Bakery fats after PHOs, part 1
April 1, 2015
by Laurie Gorton
Switching bakery and snack foods out of partially hydrogenated oils (PHOs) will require replacing the functional benefits of these long-used ingredients. Gerald McNeill, PhD, vice-president, R&D and marketing, IOI Loders Croklaan Americas, Channahon, IL, explains such applications and options for improving their bakery performance in this exclusive Baking & Snack Q&A.
Baking & Snack: As the new generation of trait-enhanced oils moved into commercial use, how well have they been accepted by bakery and snack users?
Gerald McNeill, PhD: The main purpose for introducing trait-enhanced oils to the North American market was a response to a public backlash against partially hydrogenated oils (PHOs) and trans fat.
Traditional soybean oil and, to a lesser extent canola oil, are relatively high in polyunsaturated fat and, therefore, tend to oxidize quickly. When used in heavy duty frying applications, degradation of the oil, resulting in polymer build up and off flavors, limits their utility. These oils often needed some partial hydrogenation to prevent degradation.
In recent years, partial hydrogenation and the trans fat it creates were found to be a significant contributor to heart disease, resulting in a consumer desire to eliminate trans fat from the diet. Seed companies then embarked on a program to greatly reduce the polyunsaturated fat content in the oils and convert it into monounsaturated fat — a fatty acid that is about seven times more stable than polyunsaturates.
What are the pros, and cons, that your customers report?
Vegetable oils that have a greatly reduced content of polyunsaturated oil and a high content of monounsaturated fat have a significantly increased stability in frying applications compared with non-hydrogenated oils and are comparable in stability with natural fats like palm oil and butter. Compared with traditional soy and canola oils, the new oils can be reused more frequently with little damage to the finished product and are comparable to natural fats like palm oil.

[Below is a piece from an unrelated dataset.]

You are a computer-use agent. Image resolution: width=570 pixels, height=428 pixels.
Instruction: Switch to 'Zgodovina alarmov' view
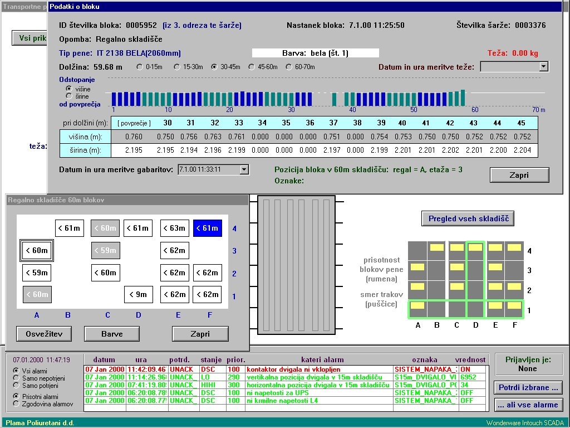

One drawback to using liquid oils like high-oleic and traditional canola and soybean is their poor performance in most baking and snack foods applications. These applications require a fat with a semi-solid texture that can stabilize air cells to generate a light and crumbly texture in the finished product. Oils cannot provide this texture and undesirable oil will leak out of the product, considered to be a defect. Because both the traditional and trait enhanced oils are all liquid, they will not contribute on their own to the functionality of most of these products.
Efforts to use trait enhancement to increase saturated fat content in these oils has repeatedly failed because the saturated fat crystals that form under temperate growing conditions greatly reduce productivity of the seeds and beans.
What’s next to come down the pipeline in soy, canola, sunflower and palm?
Global demand for all foods is increasing throughout the world due to population increase as well as the increasing middle class in countries such as China and India. Fats and oils demand is continually rising, and the only way to supply this need is an increase of palm oil production. Palm oil trees optimally grow within 10 degrees of the equator and produce about 10 times more oil per acre than soybean oil, or five times more oil than canola. With the introduction of higher yielding varieties of trees and more sustainable farming practices, a doubling of oil output is likely within the next 30 years.
What do bakers need to know about fatty acid profiles of these oils to help them optimize their ingredient choices?
Fats and oils with a low content of polyunsaturated fatty acids provide valuable frying stability and longer shelf life than traditional temperate oil varieties. Currently, many in the industry believe that their low content of saturated fat provides a relatively healthy choice for frying.
However, the nutrition landscape is continuously is shifting. Almost all of the recent large studies in the field have found no connection between saturated fat consumption and risk of heart disease. In addition, many nutrition researchers are calling on consumers to increase intake of polyunsaturated fat to reduce heart and other diseases. At the same time, traditional oils are rapidly losing most of their polyunsaturates in favor of monounsaturated fat, which so far does not seem to possess the same health desirable benefits as the polys.
Palm oil is relatively high in saturated fat (50%), but again most of the evidence from large studies shows no negative effect of saturated fat on heart disease. In fact, it is similar to monounsaturated fat, the remainder of palm oil fatty acids.
Palm oil is not just simply a single oil or fat. It is a natural blend of dozens of different fats and oils, comprised of a large of range of individual triglycerides — the building blocks of fats and oils. The many components that make up natural palm oil can be separated from each other using a non-chemical process called fractionation. This involves slowly cooling the melted oil and filtering off the crystals that form. This results in two new oils with different physical properties that can be used for different applications. The new oils can each be fractionated and so on until about 10 unique fractions have been produced. If desired, the fractions can be blended with liquid oils such as the new trait-enhanced soy and canola oils. In this way, almost an unlimited range of shortenings can be generated to suit the needs of bakers — elimination of PHOs is an excellent example.